**Yönerge A:** Uyuşmazlık Mahkemesi kararında davalı taraf olarak kim gösterilmiştir?
**Yönerge B:** Uyuşmazlık Mahkemesi kararını son cümlesinden sonra gelecek şekilde sürdürün.
═══ Kaynak metin ═══
T.C.

UYUŞMAZLIK MAHKEMESİ

 

ESAS NO       : 2021/378

KARAR NO  : 2021/411     

KARAR TR  : 05/07/2021

ÖZET: Trafik kazasında sigortalı aracın uğradığı hasar bedelini karşılayan sigorta şirketinin, zararın idarece giderilmesi istemiyle açtığı davanın, 2918 sayılı Kanun'un110. maddesi kapsamında, ADLİ YARGI YERİNDE görülmesi gerektiği hk.

 

K A R A R

 

Davacı           : Ak Sigorta A.Ş.

Vekili             : Av. Dr. H. M.D.

Davalı            : Bağcılar Belediye Başkanlığı

Vekili             : Av. Y. Ç.

 

I. DAVA KONUSU OLAY

 

1. Davacı, şirketin sigortalamış olduğu aracın 27/03/2015 tarihinde, davalı Belediye Başkanlığına ait otoparktan çıkış yaptığı sırada otopark dubalarının kendiliğinden kalkması sonucu aracın ön alt kısımlarında hasar oluştuğu ve maddi hasar meydana geldiği, yapılan ekspertiz sonucunda tespit edilen zararın tazmini talep edilmesine karşın idarece cevap verilmediği ifade edilerek, belirlenen tutarın ticari faiziyle birlikte davalı idareden tahsili istemiyle adli yargı yerinde dava açılmıştır.
═══ Sağlanan kayıtlar ═══
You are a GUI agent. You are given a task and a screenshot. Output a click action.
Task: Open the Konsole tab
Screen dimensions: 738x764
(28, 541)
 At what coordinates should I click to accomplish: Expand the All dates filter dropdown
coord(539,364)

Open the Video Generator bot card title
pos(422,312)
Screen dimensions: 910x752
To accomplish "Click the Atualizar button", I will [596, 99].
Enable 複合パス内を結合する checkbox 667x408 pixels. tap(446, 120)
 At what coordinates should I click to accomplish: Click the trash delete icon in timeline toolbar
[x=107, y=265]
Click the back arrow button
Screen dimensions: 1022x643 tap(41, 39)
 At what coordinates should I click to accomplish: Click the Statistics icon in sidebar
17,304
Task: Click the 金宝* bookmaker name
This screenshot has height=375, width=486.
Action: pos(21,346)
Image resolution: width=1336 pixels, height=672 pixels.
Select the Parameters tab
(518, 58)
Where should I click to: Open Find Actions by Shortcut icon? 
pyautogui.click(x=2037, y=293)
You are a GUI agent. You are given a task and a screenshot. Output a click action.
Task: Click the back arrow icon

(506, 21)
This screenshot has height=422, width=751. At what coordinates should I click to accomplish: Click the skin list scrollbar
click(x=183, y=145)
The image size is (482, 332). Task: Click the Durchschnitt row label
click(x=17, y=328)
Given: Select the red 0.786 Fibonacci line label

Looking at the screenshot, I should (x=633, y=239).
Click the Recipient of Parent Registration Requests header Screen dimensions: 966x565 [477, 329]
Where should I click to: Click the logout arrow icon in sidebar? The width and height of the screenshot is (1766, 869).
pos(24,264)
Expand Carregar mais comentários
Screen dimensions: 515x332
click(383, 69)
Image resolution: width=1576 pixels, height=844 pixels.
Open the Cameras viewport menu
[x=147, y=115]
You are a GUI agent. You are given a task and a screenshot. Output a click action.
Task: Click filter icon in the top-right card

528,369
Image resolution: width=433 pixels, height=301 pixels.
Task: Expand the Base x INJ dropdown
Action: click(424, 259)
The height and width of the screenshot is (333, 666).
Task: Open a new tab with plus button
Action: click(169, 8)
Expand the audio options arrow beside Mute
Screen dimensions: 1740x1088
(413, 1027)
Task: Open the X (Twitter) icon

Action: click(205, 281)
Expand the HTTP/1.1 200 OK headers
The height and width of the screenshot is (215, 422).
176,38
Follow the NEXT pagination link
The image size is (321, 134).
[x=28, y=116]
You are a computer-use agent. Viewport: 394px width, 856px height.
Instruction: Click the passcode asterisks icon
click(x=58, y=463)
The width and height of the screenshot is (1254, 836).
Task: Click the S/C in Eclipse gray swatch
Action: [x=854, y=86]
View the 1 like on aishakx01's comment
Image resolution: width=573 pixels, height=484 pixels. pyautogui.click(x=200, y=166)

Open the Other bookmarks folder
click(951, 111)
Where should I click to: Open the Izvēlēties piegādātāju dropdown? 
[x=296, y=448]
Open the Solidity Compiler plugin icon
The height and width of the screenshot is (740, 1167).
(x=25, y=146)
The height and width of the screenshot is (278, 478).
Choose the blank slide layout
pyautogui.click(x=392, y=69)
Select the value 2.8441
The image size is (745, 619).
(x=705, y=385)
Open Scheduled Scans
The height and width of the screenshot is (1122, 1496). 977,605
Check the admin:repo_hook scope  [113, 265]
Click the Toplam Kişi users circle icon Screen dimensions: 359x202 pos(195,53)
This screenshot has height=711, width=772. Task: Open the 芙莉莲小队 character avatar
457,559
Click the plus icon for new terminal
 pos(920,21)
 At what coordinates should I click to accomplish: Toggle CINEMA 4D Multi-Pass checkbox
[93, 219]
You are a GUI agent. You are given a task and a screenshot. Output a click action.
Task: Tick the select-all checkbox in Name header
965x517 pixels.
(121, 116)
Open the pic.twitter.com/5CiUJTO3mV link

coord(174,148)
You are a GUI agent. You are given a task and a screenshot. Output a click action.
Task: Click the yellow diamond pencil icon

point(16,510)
═══
**Çıktı A:** Bağcılar Belediye Başkanlığı

**Çıktı B:**
II. UYUŞMAZLIĞA İLİŞKİN BAŞVURU SÜRECİ

 

A. Adli Yargıda

 

2. Bakırköy 4. Asliye Hukuk Mahkemesi 25/10/2016 tarihli ve E.2015/499, K.2016/399 sayılı kararı ile, davanın idari yargıda görülmesi gerektiğinden, yargı yolu nedeniyle dava şartı yokluğundan davanın reddine karar vermiştir. Kararın ilgili bölümü şöyledir:

"Dava, belediyeye başkanlığına ait otopark çıkışındaki otopark dubalarının kendiliğinden kalkması sonucu davacı şirkete sigortalı araçta meydana gelen hasarın rücuen tazminatı talebine ilişkin olup, bir kamu kuruluşu tarafından kamu yasaları uyarınca tesis yapma, yapılmış olan tesislere bakma ve o tesisleri kullanma yükümlülüğünün yine kamu yasalarından doğan bir yükümlülük olduğu, bir kamu tesisinin yapılmasındaki, kullanılması ve muhafazasındaki kusurdan doğan zararların idari yargıda görülmesi gerektiği, görev kurallarının, kamu düzenine ilişkin olduğundan mahkemece resen dikkate alınması gerektiği, davacı vekilinin davalı belediye hakkında hizmet kusuruna dayanarak açtığı bu davada adli yargının görevli olmadığı..."

 

3. Bu karara karşı istinaf isteminde bulunulması üzerine İstanbul Bölge Adliye Mahkemesi 9. Hukuk Dairesi 26/09/2017 tarihli ve E.2017/1413, K.2017/570 sayılı kararı ile, istinaf başvurusunun HMK.353/l-b/l. maddesi gereğince esastan reddine kesin olmak üzere karar vermiştir.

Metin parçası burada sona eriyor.